━━━━━ DATASET ENTRIES

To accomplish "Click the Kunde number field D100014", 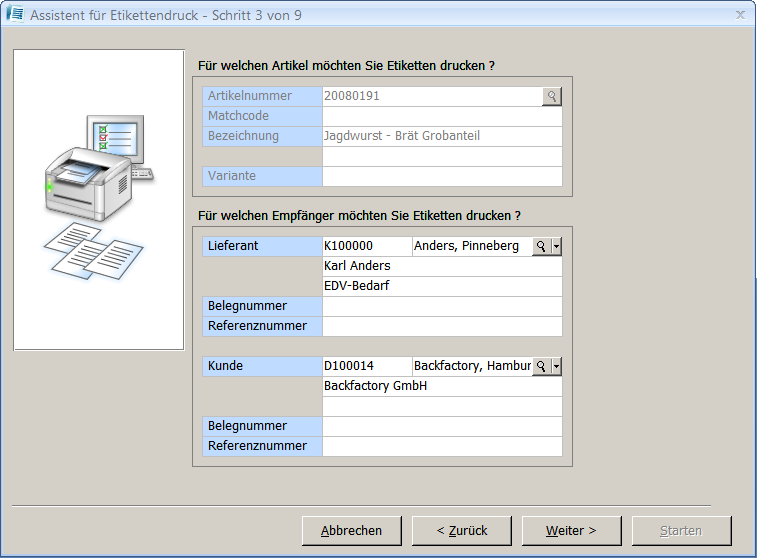I will coord(366,366).
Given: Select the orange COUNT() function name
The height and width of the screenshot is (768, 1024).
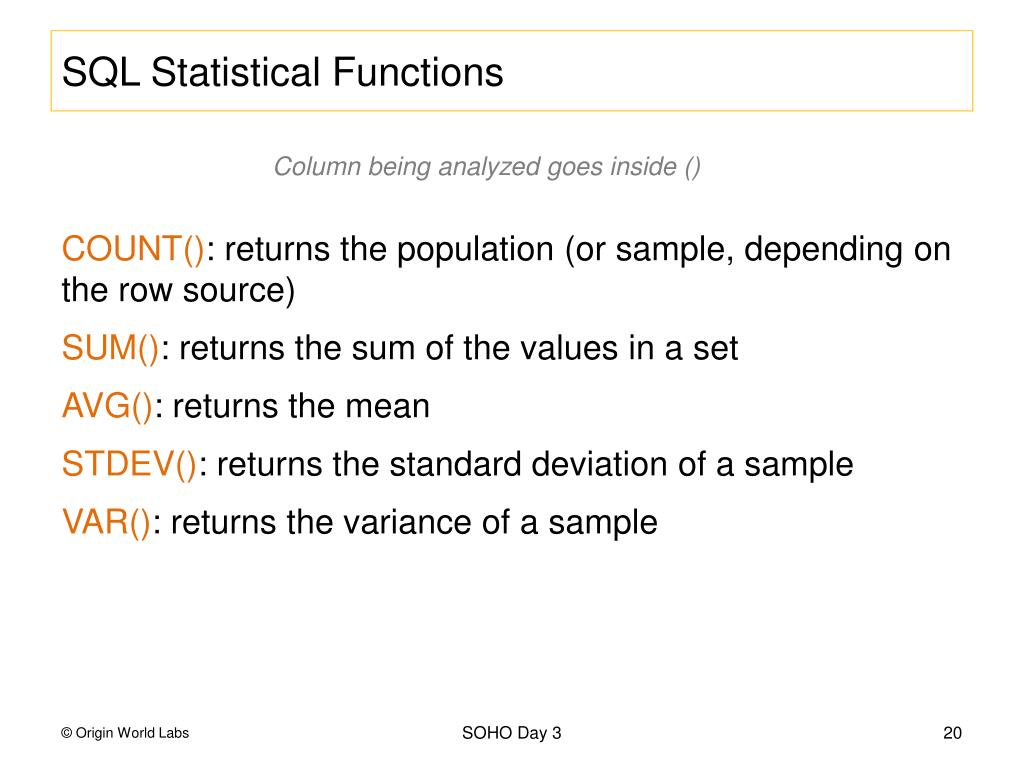Looking at the screenshot, I should 133,249.
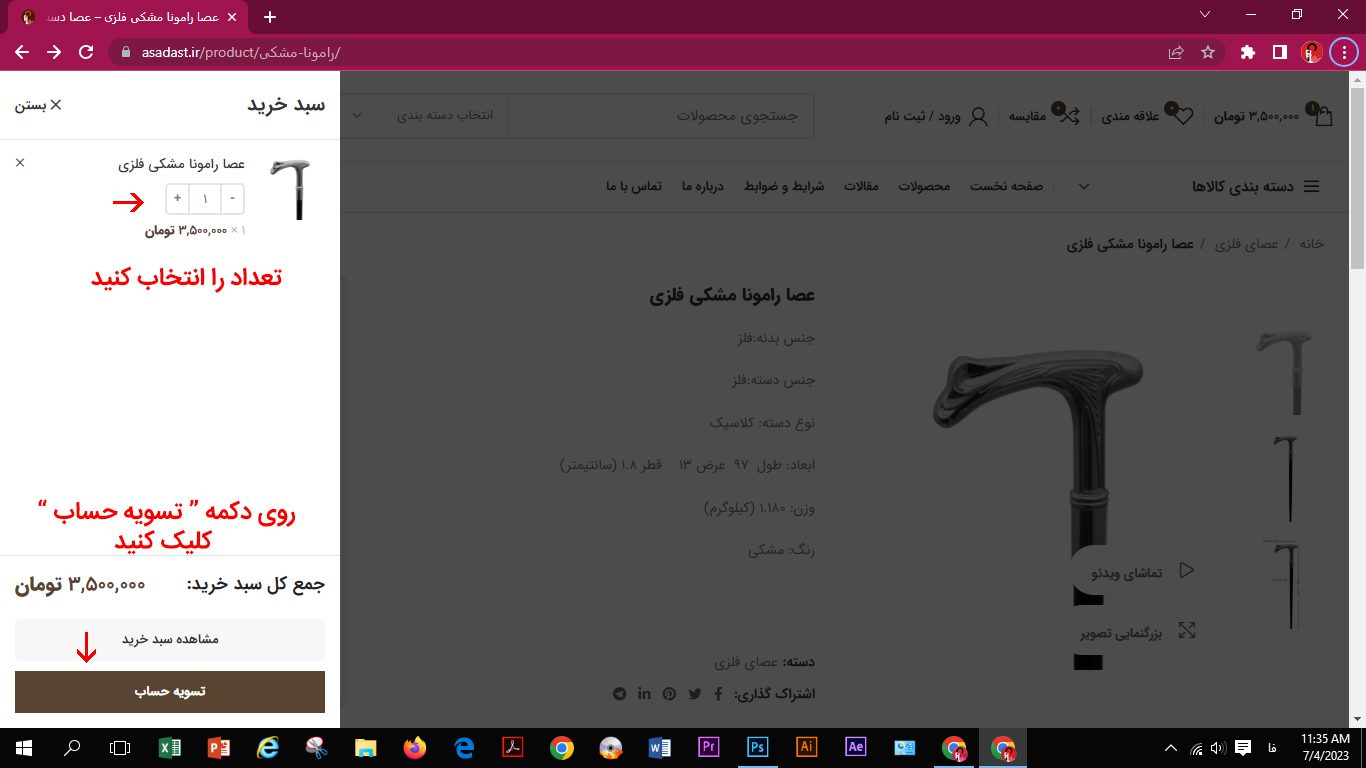This screenshot has width=1366, height=768.
Task: Click the brown checkout button
Action: (x=170, y=692)
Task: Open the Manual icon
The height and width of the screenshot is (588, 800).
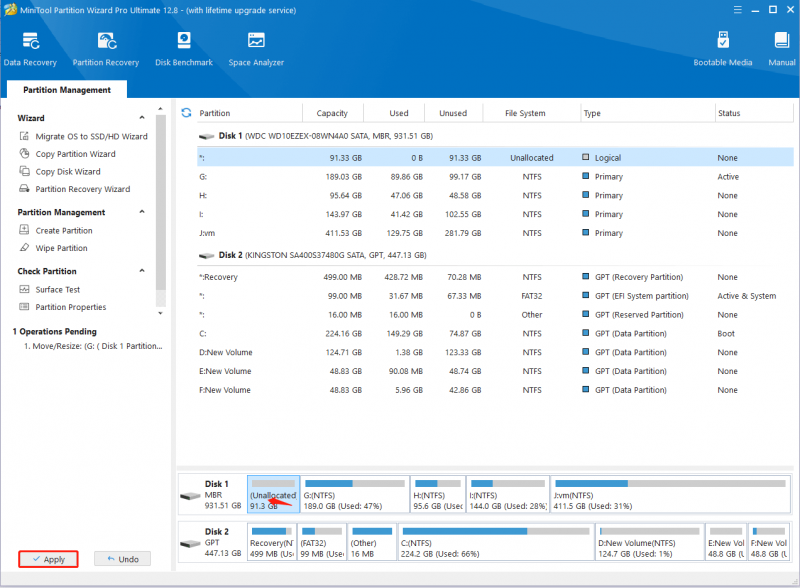Action: (x=782, y=49)
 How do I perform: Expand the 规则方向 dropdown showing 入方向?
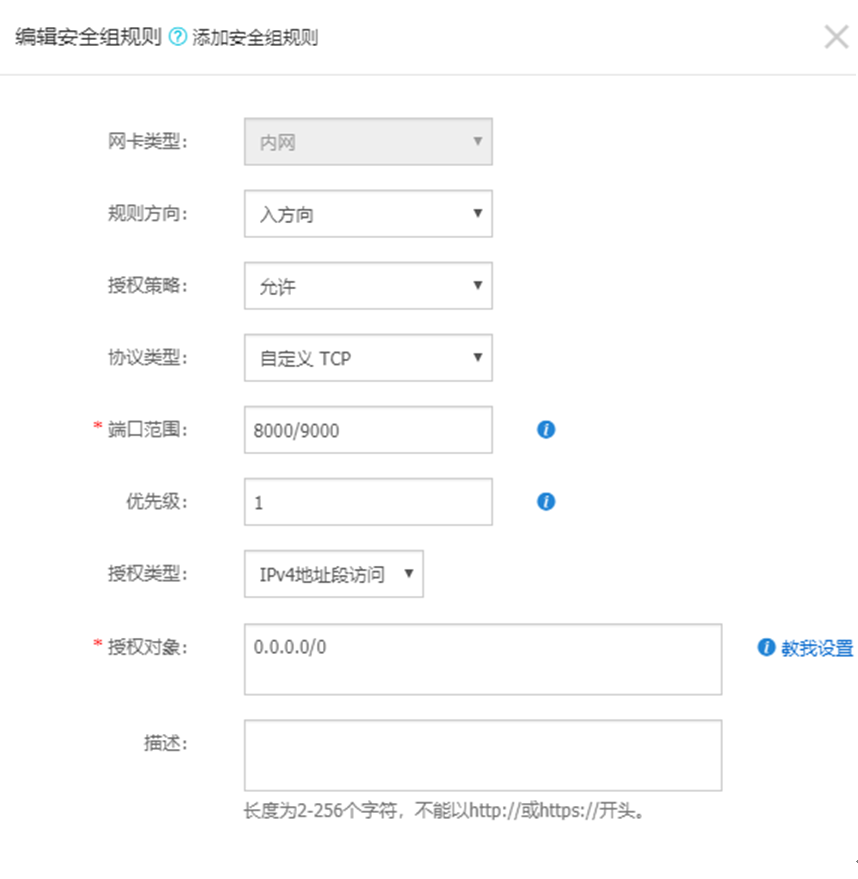pyautogui.click(x=368, y=214)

━━━━━━━━━━

ACTION ITEM: All that should appear in the response is the run of lines from the one with "The height and width of the screenshot is (588, 800)." through the final line of the records, restated exactly, with pictures omitted.

RESULT OF THE TASK:
The height and width of the screenshot is (588, 800).
Action: (x=782, y=49)
 How do I perform: Expand the 规则方向 dropdown showing 入方向?
pyautogui.click(x=368, y=214)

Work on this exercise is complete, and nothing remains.